Alumna Profile: Jenna Bainbridge
When I met with Jenna Bainbridge (BM ’14) in early October over Zoom, she was in between performances of Suffs at the Music Box Theatre. She has been with the show for three years, from its off-Broadway time at The Public Theater to when it premiered on Broadway in its current location in April 2024.
Jenna is a member of the ensemble as well as understudy for one of the principal roles, and our conversation quickly turned to how she manages the rigor of a Broadway schedule of eight shows per week. From a health standpoint, she thinks of it as a marathon versus a sprint.
“There are things I try to be good about, like eating well, making time to do yoga every day,” she said. “And the biggest thing is that I just make sure to get enough sleep—so I never schedule anything before 10am if I can help it.”
Jenna also actively tries to keep the Suffs material creatively fresh for herself and the audience. “There's a sequence when we're at a convention and there's a series of keynote speakers,” she said. “The ensemble members are filling in the background. One of the girls and I play a game every day where, right before we go on stage she gives me a motivation for the scene, and I give her a subject for her speech. It keeps things fun and fresh for both us and the audience.”
As an understudy, Jenna covers the principal role of Doris, and estimates that she’s gone on for that role ten times so far. She explained that there are two onstage understudies for every role, a team of offstage swings who cover everybody else, and a standby who covers one or two principal parts. “Our coverage team is incredible,” she said.
Well before making her Broadway debut, Jenna began her degree in 2010 at the University of Denver Lamont School of Music as an opera and musical theatre student. She worked professionally at the same time, performing regionally with the Colorado Shakespeare Festival, the Aurora Fox Arts Center, and the Phamaly Theatre Company. (Phamaly is unique in that it is formed entirely of people with disabilities from across the spectrum.)
“The Lamont faculty and staff were so kind to me, letting me miss so much class to get real life hands-on experience,” she remembered. “In my junior year, I was cast in the Colorado Shakespeare Festival, and we were in tech rehearsals during final exams. It was a balancing act going back and forth between my director and my teachers, having to miss this amount of rehearsal or this amount of class. Lamont let me miss some classes for three weeks, coming in when I could, and still doing all the assignments and all the reading.
“But what that did for me was that when I graduated college, I not only had my degree, I also had my equity card. So I was able to join the Actors Equity Union and then jump right into more professional work at Colorado Shakespeare Festival and then Oregon Shakespeare Festival.”
When the pandemic hit in 2020, theater companies starting accepting digital submissions for auditions, and Jenna took the opportunity to audition for every role she possibly could. She submitted materials for numerous Broadway shows and national tours, and ended up getting cast in the workshop of Suffs at The Public—and the rest is history.

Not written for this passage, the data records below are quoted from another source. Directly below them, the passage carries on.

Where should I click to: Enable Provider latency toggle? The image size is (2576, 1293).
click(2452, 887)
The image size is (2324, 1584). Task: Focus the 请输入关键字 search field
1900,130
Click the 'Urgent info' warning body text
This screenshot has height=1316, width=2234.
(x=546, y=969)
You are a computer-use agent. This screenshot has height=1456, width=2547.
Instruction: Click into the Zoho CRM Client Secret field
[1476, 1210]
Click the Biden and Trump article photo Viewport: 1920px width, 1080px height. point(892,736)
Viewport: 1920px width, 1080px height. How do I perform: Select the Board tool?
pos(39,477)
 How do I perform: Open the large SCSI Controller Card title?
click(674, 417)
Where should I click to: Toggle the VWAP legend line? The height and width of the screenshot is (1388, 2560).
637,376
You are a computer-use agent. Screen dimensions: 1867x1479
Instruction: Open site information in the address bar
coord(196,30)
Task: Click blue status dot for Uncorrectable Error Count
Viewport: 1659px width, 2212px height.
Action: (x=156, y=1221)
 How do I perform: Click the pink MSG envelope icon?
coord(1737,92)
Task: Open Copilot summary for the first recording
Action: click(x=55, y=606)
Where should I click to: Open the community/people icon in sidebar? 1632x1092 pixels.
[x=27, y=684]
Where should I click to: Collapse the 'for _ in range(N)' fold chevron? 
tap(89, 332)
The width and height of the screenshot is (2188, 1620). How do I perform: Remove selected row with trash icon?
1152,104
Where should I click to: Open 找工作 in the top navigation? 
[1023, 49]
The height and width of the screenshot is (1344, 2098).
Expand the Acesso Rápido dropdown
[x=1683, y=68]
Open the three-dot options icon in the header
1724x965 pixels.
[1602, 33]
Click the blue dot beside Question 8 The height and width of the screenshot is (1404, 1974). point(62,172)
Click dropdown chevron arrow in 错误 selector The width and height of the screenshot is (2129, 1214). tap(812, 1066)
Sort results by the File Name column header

Jenna sustained a spinal cord injury as a young child, and first started performing at age 12, so her disability has always been part of her life as a performer. “There weren’t very many people like me who were getting the opportunity to perform, and I always wanted for every single theater I went into to become a little more accessible, a little more accepting, a little more inclusive, a little more equitable when I left,” she said. “I knew that I had a big uphill battle in front of me, trying to work in an industry that’s incredibly ableist and exclusive. I wanted to make sure that it would be easier for the next person like me who came along.”
“I want to prove to people in the world that people with disabilities have a whole lot of talent, that people with disabilities can be in this industry and in every industry,” she continued. “That is the wonderful thing about performing: your role might be a lawyer, a teacher, a lover. And by being a disabled person in any of those scenarios, it shows the world that disabled people belong in all of those scenarios.”
Jenna’s hard work has clearly paid off: she is the first person in a wheelchair to perform in a new musical on Broadway, and only the second person in a wheelchair to perform in any musical on Broadway.